## Aim of the exercise
From the entries, copy each line that includes "cell".
***** Records shown *****
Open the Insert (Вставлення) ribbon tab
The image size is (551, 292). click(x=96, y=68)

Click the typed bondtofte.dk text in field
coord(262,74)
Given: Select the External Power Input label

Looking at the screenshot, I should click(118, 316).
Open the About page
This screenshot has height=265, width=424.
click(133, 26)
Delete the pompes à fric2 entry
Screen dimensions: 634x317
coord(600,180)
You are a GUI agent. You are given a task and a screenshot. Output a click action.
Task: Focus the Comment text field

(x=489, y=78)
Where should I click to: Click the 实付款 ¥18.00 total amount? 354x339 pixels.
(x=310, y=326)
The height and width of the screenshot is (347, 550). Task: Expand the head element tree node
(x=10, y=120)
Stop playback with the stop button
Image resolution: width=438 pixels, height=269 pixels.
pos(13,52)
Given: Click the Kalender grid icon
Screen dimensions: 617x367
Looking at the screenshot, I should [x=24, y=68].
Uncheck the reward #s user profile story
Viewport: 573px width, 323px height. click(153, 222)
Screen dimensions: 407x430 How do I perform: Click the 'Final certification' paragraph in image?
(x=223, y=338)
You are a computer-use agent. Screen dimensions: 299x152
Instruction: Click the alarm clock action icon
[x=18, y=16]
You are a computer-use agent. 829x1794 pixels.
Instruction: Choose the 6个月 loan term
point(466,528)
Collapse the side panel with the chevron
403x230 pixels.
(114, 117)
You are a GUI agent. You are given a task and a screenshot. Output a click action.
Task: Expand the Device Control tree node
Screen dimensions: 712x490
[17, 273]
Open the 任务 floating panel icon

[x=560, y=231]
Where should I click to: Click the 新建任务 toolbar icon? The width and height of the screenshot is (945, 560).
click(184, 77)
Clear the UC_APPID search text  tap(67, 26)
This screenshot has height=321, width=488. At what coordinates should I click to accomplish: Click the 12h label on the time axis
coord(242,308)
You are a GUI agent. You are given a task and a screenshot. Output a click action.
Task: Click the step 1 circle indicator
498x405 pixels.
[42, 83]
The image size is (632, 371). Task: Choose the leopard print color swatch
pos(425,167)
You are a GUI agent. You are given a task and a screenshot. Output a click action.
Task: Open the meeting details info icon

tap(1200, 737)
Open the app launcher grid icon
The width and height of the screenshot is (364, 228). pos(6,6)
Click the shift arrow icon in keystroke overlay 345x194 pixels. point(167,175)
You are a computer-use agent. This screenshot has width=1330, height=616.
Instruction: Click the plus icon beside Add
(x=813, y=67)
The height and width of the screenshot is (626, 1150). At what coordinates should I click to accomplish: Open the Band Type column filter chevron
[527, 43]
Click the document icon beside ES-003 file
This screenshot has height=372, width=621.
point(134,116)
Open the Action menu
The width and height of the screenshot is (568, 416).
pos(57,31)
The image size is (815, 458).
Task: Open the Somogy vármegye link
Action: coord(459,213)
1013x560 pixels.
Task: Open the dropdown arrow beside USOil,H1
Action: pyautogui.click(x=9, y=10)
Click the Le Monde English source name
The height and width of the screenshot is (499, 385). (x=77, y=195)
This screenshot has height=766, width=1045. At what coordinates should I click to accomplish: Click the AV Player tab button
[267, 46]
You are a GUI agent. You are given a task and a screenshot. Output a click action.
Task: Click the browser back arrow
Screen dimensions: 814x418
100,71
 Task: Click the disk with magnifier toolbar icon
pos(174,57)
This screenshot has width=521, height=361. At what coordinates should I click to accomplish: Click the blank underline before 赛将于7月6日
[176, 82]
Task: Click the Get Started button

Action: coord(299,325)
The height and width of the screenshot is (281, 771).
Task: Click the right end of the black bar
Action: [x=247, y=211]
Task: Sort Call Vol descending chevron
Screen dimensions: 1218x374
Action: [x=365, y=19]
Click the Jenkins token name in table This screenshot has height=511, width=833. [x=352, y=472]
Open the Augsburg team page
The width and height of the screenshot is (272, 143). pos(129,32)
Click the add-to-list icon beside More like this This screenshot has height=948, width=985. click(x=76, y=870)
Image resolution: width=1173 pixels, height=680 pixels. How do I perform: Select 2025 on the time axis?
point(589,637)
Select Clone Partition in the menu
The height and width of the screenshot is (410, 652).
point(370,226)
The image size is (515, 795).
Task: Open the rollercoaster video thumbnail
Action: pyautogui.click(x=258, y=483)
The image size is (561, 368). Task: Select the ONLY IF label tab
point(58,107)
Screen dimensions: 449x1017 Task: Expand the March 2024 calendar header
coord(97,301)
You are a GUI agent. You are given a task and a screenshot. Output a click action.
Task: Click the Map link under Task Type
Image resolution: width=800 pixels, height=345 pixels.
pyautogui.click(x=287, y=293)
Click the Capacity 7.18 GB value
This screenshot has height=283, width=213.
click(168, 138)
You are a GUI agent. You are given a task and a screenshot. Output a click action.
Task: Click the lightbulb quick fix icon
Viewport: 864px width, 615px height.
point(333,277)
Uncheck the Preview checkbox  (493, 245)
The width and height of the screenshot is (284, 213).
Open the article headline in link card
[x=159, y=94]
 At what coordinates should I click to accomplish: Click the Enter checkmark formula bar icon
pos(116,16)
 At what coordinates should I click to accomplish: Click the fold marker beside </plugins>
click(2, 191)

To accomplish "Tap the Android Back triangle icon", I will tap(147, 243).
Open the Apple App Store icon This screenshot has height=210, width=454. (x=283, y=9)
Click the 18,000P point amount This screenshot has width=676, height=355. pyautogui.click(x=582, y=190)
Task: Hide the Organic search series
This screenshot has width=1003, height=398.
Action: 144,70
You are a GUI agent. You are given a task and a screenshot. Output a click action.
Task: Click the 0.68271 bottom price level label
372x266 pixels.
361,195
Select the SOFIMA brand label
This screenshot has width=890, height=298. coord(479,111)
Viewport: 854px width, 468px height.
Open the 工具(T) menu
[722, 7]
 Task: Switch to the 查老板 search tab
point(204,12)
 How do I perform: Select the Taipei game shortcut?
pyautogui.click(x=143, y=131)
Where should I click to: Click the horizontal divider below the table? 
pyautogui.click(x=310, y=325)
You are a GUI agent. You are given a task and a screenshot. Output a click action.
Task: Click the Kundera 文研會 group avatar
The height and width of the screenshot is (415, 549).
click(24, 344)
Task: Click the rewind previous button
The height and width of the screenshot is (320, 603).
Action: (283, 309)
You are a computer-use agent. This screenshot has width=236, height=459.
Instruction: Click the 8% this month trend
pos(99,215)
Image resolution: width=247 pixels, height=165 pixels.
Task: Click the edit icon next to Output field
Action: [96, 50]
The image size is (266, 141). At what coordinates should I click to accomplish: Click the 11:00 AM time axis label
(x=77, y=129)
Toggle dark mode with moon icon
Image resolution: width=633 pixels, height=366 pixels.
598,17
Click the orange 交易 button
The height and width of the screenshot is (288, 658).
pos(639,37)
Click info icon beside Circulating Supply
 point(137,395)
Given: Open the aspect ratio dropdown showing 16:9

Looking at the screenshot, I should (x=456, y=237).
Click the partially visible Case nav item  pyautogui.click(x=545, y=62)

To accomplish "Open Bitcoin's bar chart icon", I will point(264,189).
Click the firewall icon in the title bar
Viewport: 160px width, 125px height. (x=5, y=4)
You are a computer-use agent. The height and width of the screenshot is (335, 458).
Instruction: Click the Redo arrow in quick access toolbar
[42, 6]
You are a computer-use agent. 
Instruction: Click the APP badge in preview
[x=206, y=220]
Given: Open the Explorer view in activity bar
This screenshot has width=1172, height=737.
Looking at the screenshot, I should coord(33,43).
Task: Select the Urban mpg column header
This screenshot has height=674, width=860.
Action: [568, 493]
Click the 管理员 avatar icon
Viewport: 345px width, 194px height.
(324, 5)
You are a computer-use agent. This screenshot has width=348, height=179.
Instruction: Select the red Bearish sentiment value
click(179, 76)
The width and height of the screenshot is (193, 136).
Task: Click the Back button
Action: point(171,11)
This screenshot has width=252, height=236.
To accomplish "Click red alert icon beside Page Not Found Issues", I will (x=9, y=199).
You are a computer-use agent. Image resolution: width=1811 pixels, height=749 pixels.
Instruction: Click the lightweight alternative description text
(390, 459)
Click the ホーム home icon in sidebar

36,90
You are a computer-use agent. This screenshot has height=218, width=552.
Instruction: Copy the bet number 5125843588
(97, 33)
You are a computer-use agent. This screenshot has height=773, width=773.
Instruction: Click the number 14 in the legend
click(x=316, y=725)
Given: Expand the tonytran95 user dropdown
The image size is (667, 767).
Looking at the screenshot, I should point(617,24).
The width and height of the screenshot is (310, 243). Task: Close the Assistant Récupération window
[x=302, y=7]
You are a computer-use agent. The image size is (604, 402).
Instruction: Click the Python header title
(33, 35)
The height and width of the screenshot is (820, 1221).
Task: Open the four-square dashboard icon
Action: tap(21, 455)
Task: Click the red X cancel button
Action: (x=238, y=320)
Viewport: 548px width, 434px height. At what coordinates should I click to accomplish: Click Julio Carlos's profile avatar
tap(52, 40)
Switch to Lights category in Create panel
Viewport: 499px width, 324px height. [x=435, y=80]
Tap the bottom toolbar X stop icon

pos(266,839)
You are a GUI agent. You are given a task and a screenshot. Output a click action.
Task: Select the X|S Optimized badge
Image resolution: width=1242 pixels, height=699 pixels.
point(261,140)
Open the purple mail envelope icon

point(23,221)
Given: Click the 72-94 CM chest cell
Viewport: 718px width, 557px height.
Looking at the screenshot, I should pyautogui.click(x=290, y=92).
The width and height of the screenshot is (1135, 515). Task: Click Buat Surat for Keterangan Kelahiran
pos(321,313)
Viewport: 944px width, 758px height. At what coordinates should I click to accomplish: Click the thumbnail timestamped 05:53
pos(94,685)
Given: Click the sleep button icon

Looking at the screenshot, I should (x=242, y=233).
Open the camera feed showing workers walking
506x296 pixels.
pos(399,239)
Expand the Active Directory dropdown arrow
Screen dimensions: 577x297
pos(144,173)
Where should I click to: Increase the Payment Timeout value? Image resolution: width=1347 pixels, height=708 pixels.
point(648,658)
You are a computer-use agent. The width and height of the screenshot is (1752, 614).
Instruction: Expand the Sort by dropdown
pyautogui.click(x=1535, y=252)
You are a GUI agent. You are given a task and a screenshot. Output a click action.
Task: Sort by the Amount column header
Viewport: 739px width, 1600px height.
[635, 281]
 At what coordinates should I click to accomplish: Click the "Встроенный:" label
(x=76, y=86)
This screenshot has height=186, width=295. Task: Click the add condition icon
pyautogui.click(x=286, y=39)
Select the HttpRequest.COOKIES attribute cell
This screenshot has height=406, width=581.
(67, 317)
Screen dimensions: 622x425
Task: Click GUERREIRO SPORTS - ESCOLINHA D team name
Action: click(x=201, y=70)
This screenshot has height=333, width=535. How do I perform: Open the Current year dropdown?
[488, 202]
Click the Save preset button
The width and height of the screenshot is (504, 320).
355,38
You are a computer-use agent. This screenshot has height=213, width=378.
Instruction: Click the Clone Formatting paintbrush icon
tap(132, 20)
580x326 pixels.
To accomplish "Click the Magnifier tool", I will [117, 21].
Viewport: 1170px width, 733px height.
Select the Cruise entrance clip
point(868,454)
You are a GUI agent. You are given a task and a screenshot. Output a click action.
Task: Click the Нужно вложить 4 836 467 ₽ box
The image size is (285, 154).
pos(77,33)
*****
## Written response
Given: Click the 72-94 CM chest cell
Select the HttpRequest.COOKIES attribute cell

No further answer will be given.